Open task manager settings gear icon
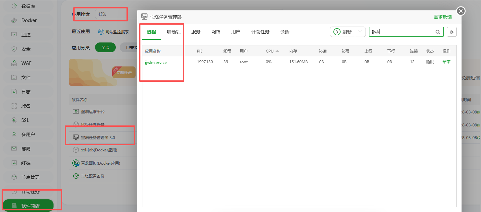This screenshot has height=212, width=481. click(x=452, y=32)
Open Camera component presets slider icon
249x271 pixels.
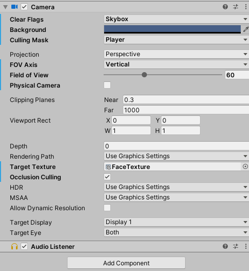(236, 7)
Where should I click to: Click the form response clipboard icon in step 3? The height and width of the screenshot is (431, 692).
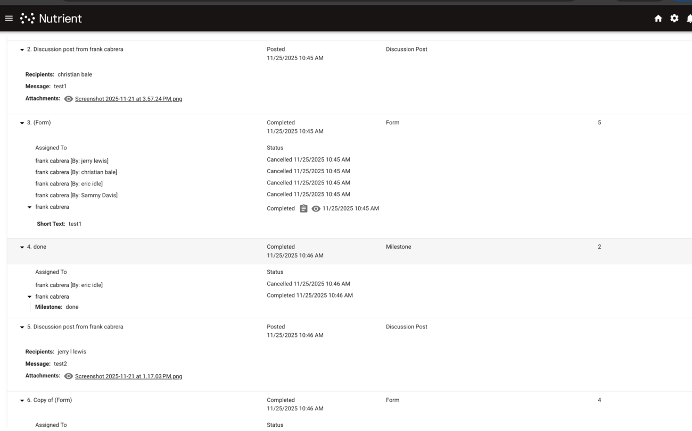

* **ACTIVITY**
Pictures aside, return all the entries above exactly.

* **RESPONSE FOR THIS EXERCISE**
Open task manager settings gear icon
This screenshot has height=212, width=481. click(x=452, y=32)
Open Camera component presets slider icon
249x271 pixels.
(236, 7)
Where should I click to: Click the form response clipboard icon in step 3? The height and width of the screenshot is (431, 692).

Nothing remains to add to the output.